I lost touch with him after I left the Air Force in December 1995, but found out he was flying the Hawks from RMAFB Butterworth.

Poor Yummy Baby had to stand and wait while these two old friends exchanged notes for a while.

It is good to know that a good man like him is now part of the mainstay of the defence of our airspace.

Take Me Back

Diving Pulau Dayang

I think I’ve been on dry land for too long this time.

Almost three weeks now.

Still sniffling…maybe the air above the sea is too contaminated for me.

Maybe the things above the sea is bad for me.

Maybe it’s time I go back underwater – to be amongst the things that calm me; among the things that do not hurt me; things that help set my mind free.

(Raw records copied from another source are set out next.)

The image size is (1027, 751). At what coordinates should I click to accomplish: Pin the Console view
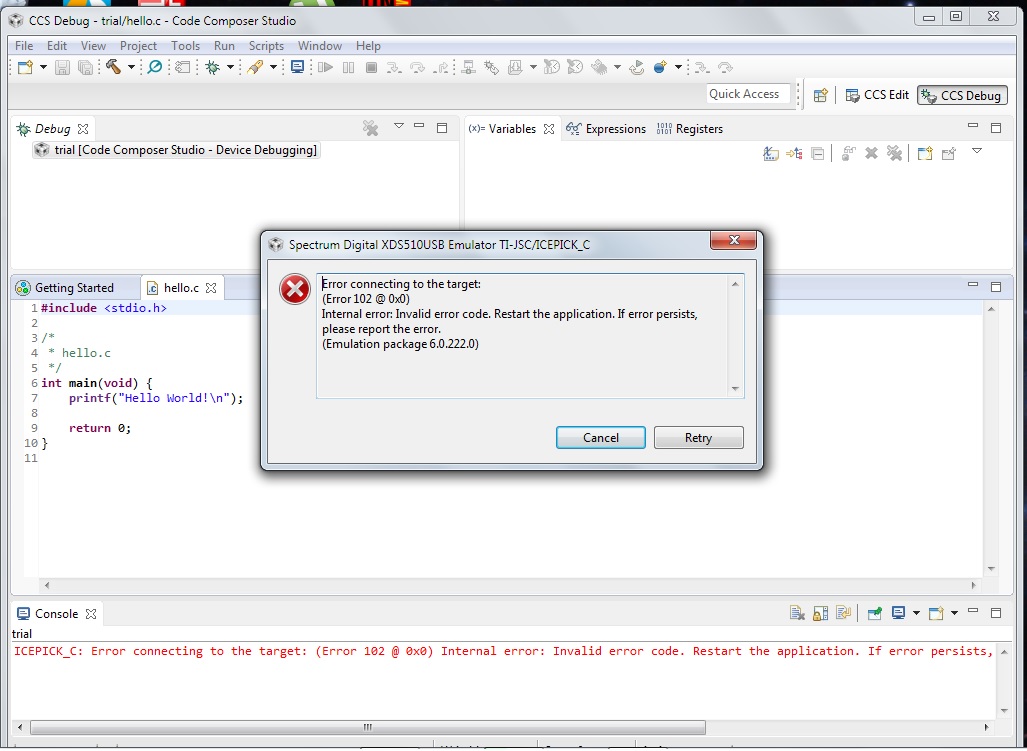[874, 613]
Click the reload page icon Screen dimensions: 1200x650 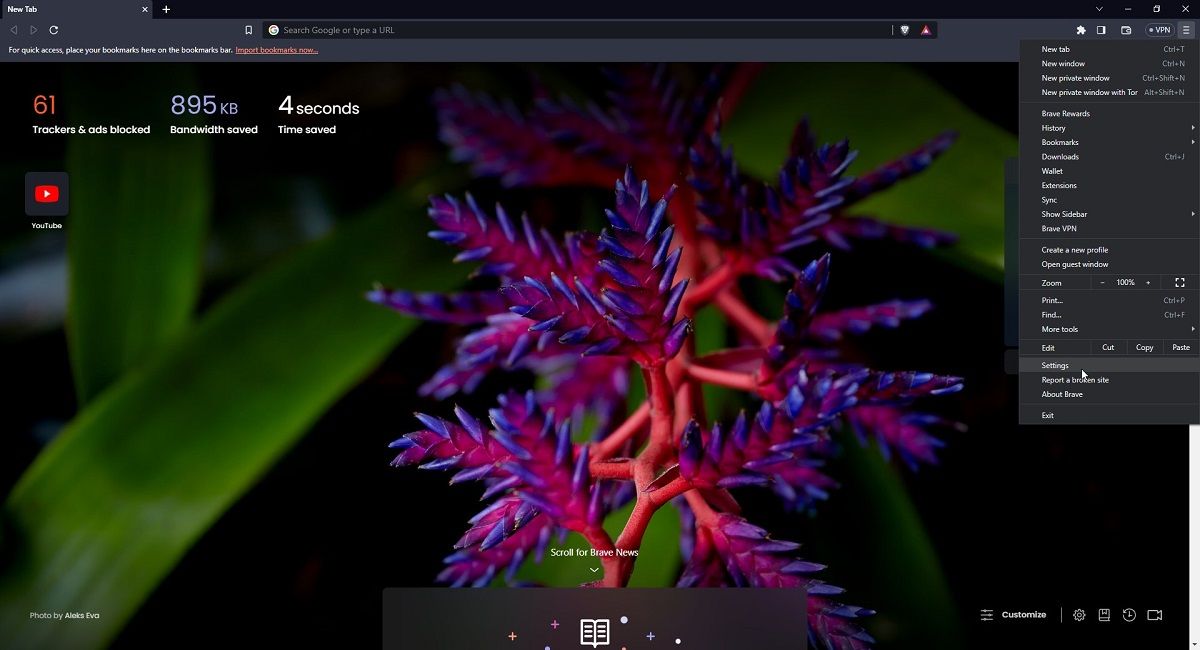54,30
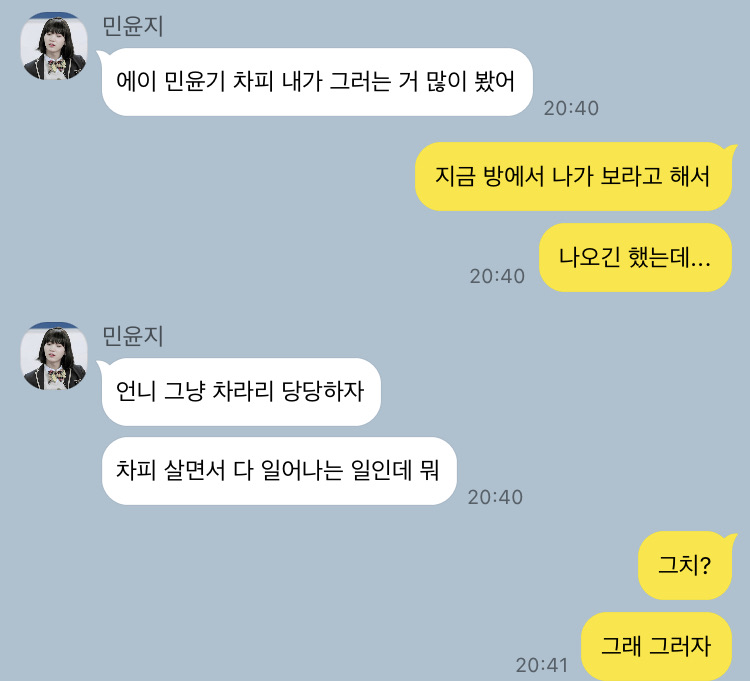The width and height of the screenshot is (750, 681).
Task: Click the 20:40 timestamp beside 나오긴 했는데...
Action: point(497,276)
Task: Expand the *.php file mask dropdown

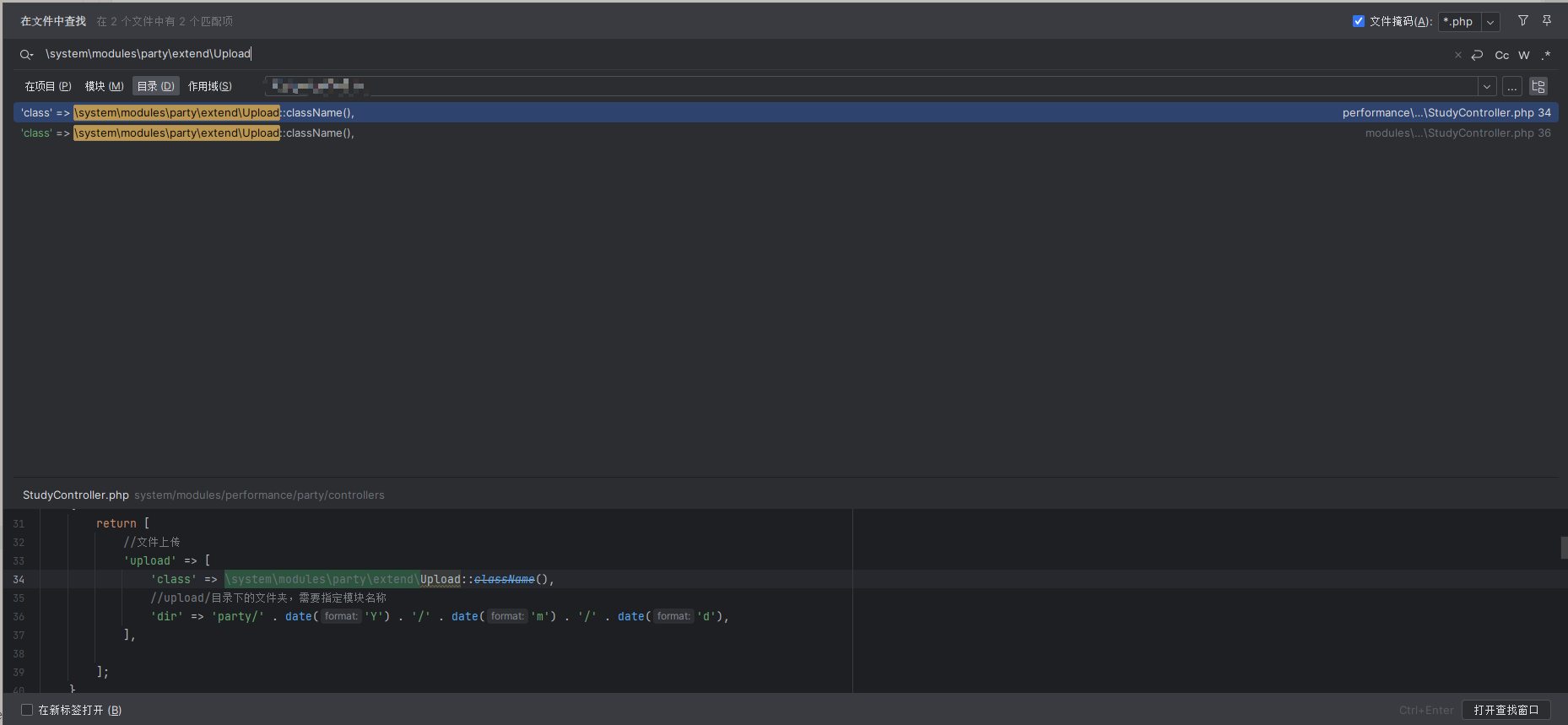Action: (x=1490, y=22)
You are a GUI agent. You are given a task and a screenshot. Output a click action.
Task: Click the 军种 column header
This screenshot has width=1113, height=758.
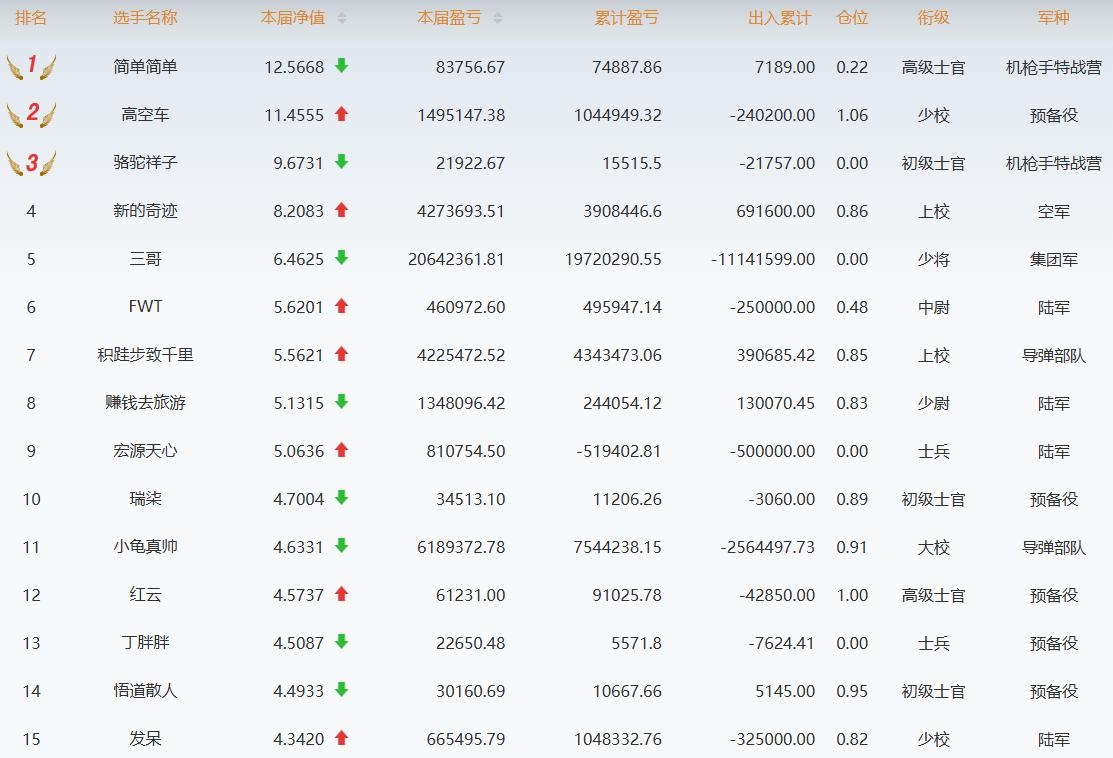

Maybe it is time…so, please take me back where I belong.

Go Buy A Flask If You Have Time To Blog

Thermos flask

Thermos vacuum flasks.

Handy stuff.

I remember the old thermos flasks that used cork as cover. Flowery, very Made-In-China stuff. After a few hours, the hot water inside turns cold. Nevertheless, those things worked while better insulation methods were being experimented. Until that happened, we were all at the mercy of very fragile thermos flasks that had this condom-thin glass tubing inside that breaks everytime the thermos falls and hits the ground.

I used to carry one to the office. It would be filled with either of my favourite soups: mushroom, minestrone, asparagus – of course I cannot put in French Onion soup, which is another favourite of mine.

Nisaa broke one the other day. I guess I will have to buy a new one. As busy as I may seem nowadays, I make time to buy flasks. It doesn’t take long: only slightly longer than blogging, and even longer than a short call to ask a friend how he/she is doing; and definitely longer than having to call other people to tell them I’ll be needing my flask because it is a symbolic ritual of this new flask religion I am embracing.

So, go buy a flask, people. It’s cheap, and you don’t have to harrass other people by calling them for one.

DSA08 – Day Two

Another day, same place, same stuff. This time Forlorn Soldier and I have had a good talk with Peter after the show ended, and with Amit (an Adnan Khashoggi in the making) at the VIP Lounge. Countloon and Mocha were there with Majors Ho and Joshua. I bumped into so many seniors and squadmates who have either left the service, or are still serving; as well as some immediate juniors. Boy, even without hair, and 20 kilos more, I still look younger than they do.

Briefing Laksmana Tan Sri Ramlan
Briefing the outgoing Chief of the Navy

Nice
I wanna buy one of this so I will have no problem parking and going through the jam

Signing ceremony
Forlorn Soldier and his private signing ceremony…he’s gonna sign away his private

The gang
The gang came: (l to r) Mocha, Countloon, Major Ho, SeaDemon, Major Joshua

After the show, it was food and drinks time…

Nasi Ulam
Nasi Ulam

Lamb strips
Daging Kambing Bakar

Keropok berkeju
Keropok berkeju

Jus limau bergaram
Jus limau ice blended bergaram

After that session, driving back was a challenge…hehehe. Should have driven that tracked APC.